Nick Arnett wrote:
On 7/29/06, Brother John <[EMAIL PROTECTED]> wrote:
> We ourselves used to be
an enormously fertile and prolific people. Our ascendancy over the
Native Americans who were here before us is as much a factor of the
difference in our relative birthrates as anything else.
Cite, please. Seems to me that the death rate among the indigenous
people
had a whole lot more to do with it.
While I have studied a lot of Native American history, I am unaware of
any sociological studies to back up what I claim. I do know that the
number of wagon trains passing through the lands that belonged to the
Plains Indians on their way west caused them to despair because of the
great numbers of them. Also, a few of them traveled east to where those
wagon trains originated and came back and told their peoples that the
Whiteman seeming outnumbered the stars of heaven.

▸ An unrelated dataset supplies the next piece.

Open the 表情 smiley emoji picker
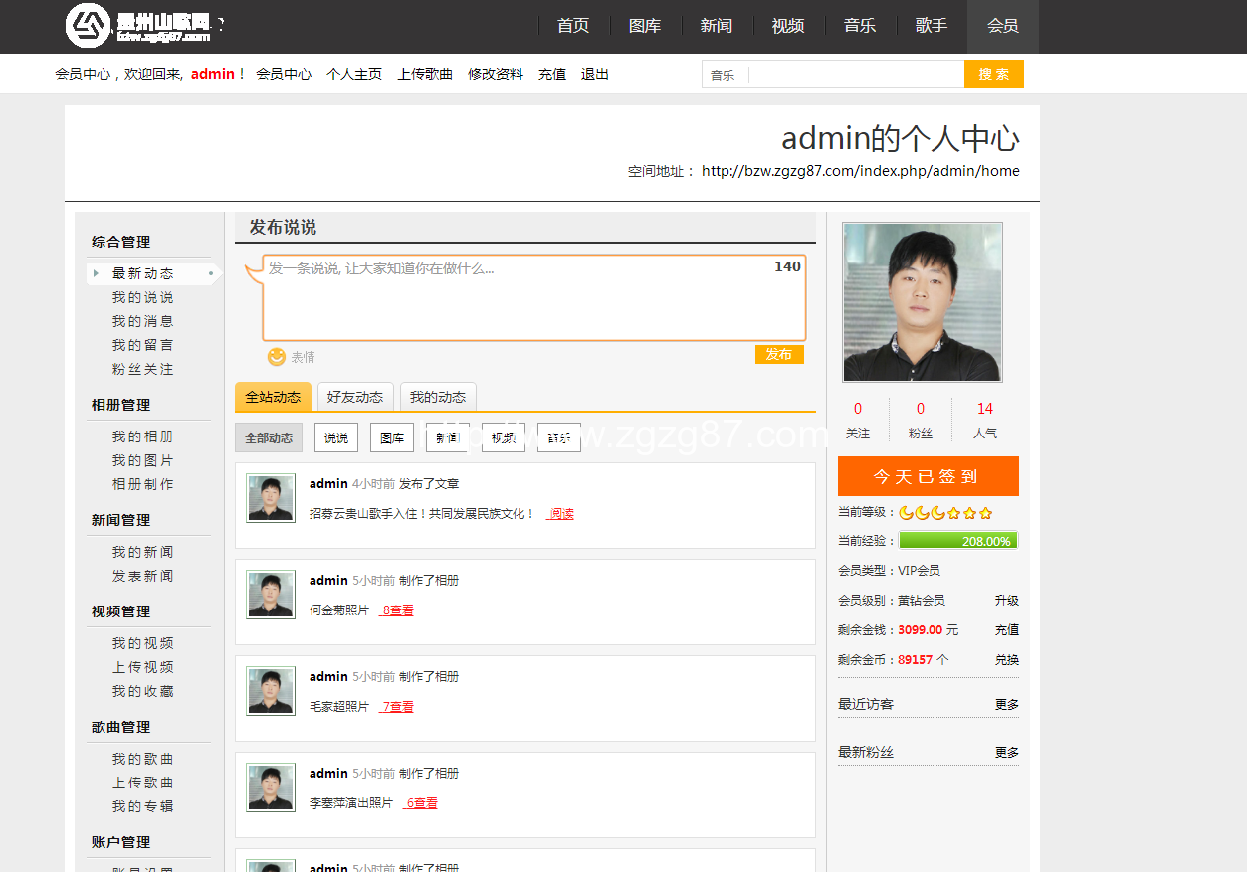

They were appalled by
the sheer size of our population as it moved west. If they themselves
were propagating in such numbers, something that could only occur if
they were primarily a sedentary and agricultural people which they were
not, our conquest of the New World would have been much more difficult.
We overran the Indians primarily because we were an agricultural people
and they were hunter-gatherers. As a result we could support a much
larger population than they could because our ability to feed our
families was so much better then theirs. Many of the native tribes
practiced various forms of birth control, abortion and even infanticide
which was common among some of the tribes when they could not feed
themselves. Virtually all of the Native Americans in the New World who
lived in large cities and had what we think of as "civilization"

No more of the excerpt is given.